A new US study in which patients had their hearts repaired with stem cells has brought regenerative treatments for heart attacks a step closer.
The therapy, reported today in the Lancet medical journal, halved the extent of normally permanent scarring on the heart, and led to the growth of new heart muscle.
However, the treatment produced no significant change in “ejection fraction” - a measure of the heart’s pumping capacity.
The Caduceus trial recruited a total of 25 patients with an average age of 53 who had all suffered a heart attack in the previous month.
Some 17 patients received coronary artery infusions of 12 to 25 million stem cells derived from healthy tissue taken from their own hearts. The remaining eight underwent standard post-heart attack care.
A year later, the proportion of the heart left scarred in the stem cell-treated patients had been reduced from 24 per cent to 12 per cent. No change was seen in patients who did not receive the treatment.
Professor Eduardo Marban, director of the Cedars-Sinai Heart Institute in Los Angeles, who led the US team, said: “The effects are substantial, and surprisingly larger in humans than they were in animal tests.
“This discovery challenges the conventional wisdom that, once established, scar is permanent and that, once lost, healthy heart muscle cannot be restored.”
The Phase I study, which was chiefly conducted to evaluate safety, was published today in an online edition of the Lancet.

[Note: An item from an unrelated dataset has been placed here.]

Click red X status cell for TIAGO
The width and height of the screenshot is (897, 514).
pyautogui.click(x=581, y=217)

It follows a similar trial by US scientists at Harvard Medical School and the University of Louisville whose findings were reported last year, also in the Lancet.

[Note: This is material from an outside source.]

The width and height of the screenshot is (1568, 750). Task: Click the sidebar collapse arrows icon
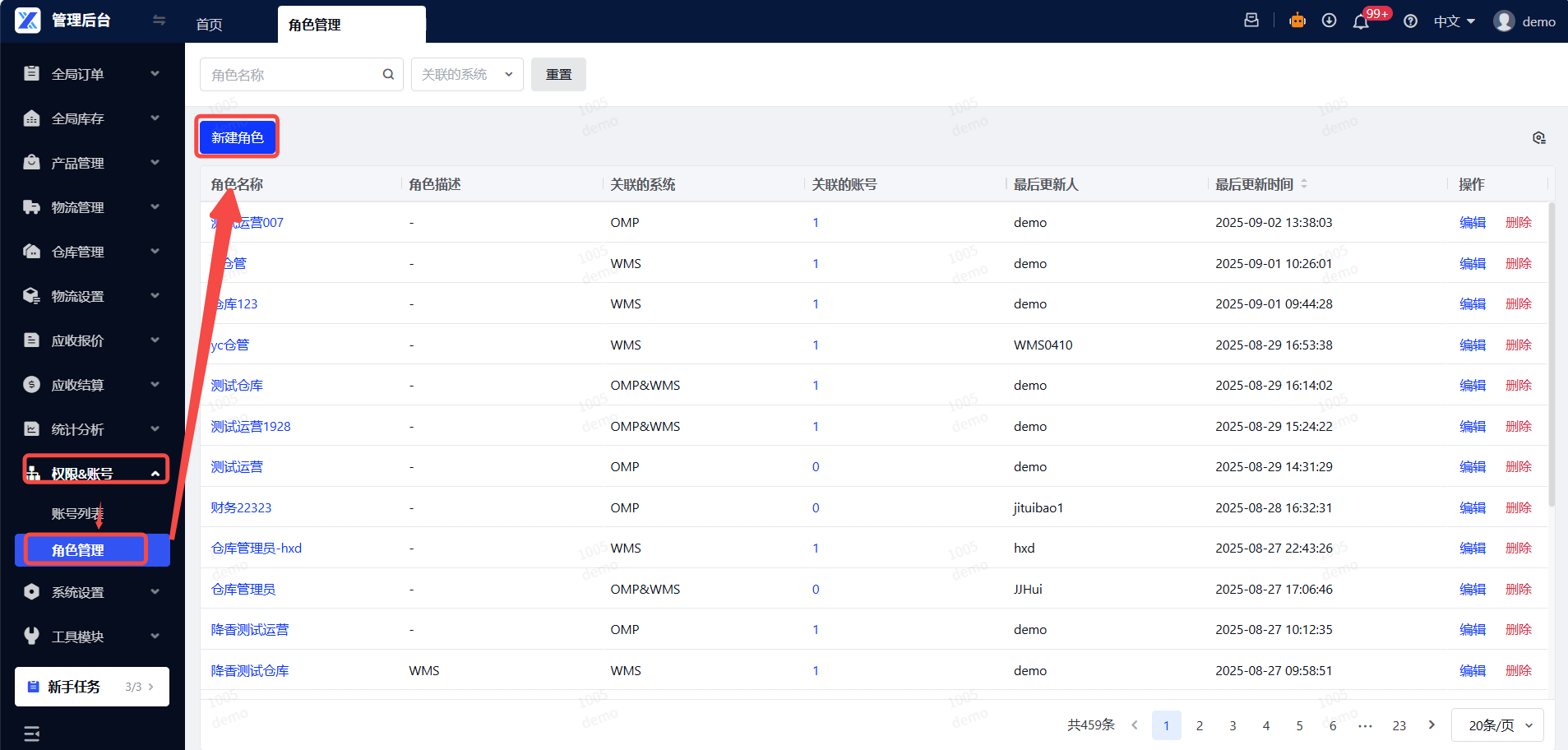[x=159, y=21]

That study, which used a different kind of heart stem cell, produced a 12 per cent average increase in ejection fraction.
Future work will need to see if stem cell treatment can bring any long-term improvement in patients who experience heart failure after a heart attack. This occurs when a weakened heart is not strong enough to pump sufficient blood around the body, causing breathlessness and exhaustion.
Professor Jeremy Pearson, associate medical director at the British Heart Foundation (BHF), said: “These cells have been proven to form heart muscle in a Petri dish but now they seem to be doing the same thing when injected back into the heart as part of an apparently safe procedure.
“It’s early days, and this research will certainly need following up, but it could be great news for heart attack patients who face the debilitating symptoms of heart failure.”